**Directions**. The line count for "dimensions" is all that is needed: say how many lines in the listing below contain it.

**Supplied information**.
§

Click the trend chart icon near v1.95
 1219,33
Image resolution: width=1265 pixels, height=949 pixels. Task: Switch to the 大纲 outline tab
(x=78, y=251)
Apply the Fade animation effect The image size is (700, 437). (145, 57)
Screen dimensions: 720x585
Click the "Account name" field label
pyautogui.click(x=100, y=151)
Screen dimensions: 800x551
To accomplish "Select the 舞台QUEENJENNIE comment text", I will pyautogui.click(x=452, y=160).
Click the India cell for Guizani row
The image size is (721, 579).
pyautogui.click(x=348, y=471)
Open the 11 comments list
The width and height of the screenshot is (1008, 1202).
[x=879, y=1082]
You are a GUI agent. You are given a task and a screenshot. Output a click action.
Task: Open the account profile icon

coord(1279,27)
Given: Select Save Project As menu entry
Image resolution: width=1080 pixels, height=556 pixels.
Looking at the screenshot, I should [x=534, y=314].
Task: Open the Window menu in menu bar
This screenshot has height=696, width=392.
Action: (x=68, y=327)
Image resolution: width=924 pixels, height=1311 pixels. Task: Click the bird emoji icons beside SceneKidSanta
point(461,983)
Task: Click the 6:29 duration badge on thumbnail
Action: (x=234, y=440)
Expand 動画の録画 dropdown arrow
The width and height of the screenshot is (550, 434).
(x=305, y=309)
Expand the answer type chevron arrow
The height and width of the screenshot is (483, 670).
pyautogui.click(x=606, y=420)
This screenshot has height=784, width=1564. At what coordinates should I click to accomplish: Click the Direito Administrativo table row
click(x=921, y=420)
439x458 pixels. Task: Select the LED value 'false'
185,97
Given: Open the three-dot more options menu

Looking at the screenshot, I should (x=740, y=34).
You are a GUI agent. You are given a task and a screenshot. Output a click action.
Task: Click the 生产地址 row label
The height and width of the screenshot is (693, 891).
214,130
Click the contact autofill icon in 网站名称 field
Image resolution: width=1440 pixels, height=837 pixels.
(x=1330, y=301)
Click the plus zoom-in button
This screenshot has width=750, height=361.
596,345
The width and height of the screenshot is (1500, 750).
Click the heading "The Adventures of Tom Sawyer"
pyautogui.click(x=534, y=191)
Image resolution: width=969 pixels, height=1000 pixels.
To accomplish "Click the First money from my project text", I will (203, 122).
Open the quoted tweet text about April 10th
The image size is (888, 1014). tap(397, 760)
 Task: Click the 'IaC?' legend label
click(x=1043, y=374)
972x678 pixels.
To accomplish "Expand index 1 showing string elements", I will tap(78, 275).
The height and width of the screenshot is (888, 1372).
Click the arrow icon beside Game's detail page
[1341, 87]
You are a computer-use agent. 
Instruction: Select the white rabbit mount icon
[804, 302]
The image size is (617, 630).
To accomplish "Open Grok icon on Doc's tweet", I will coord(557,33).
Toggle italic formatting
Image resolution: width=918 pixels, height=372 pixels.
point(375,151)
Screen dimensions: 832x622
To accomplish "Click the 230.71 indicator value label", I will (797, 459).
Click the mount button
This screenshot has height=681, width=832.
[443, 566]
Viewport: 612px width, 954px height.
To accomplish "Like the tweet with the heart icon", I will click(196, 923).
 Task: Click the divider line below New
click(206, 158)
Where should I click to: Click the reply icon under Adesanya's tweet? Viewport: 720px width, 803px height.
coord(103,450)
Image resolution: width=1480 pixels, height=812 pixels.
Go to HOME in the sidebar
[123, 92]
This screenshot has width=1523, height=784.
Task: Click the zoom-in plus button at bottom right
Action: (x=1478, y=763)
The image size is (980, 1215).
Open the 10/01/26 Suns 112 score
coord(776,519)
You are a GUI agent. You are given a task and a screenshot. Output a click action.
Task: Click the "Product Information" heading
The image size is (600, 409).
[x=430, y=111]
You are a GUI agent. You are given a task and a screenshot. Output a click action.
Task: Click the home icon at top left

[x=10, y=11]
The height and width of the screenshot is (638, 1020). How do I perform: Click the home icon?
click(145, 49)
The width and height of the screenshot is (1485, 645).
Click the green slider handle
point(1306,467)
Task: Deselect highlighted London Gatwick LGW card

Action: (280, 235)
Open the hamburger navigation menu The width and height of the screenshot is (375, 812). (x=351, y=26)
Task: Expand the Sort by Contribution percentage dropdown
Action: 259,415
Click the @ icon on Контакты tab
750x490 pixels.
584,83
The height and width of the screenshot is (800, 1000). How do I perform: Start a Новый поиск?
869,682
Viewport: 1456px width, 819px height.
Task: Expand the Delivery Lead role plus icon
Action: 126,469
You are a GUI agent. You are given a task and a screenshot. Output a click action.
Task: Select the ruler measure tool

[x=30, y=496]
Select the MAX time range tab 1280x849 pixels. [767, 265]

§

**Solution to this exercise**. 3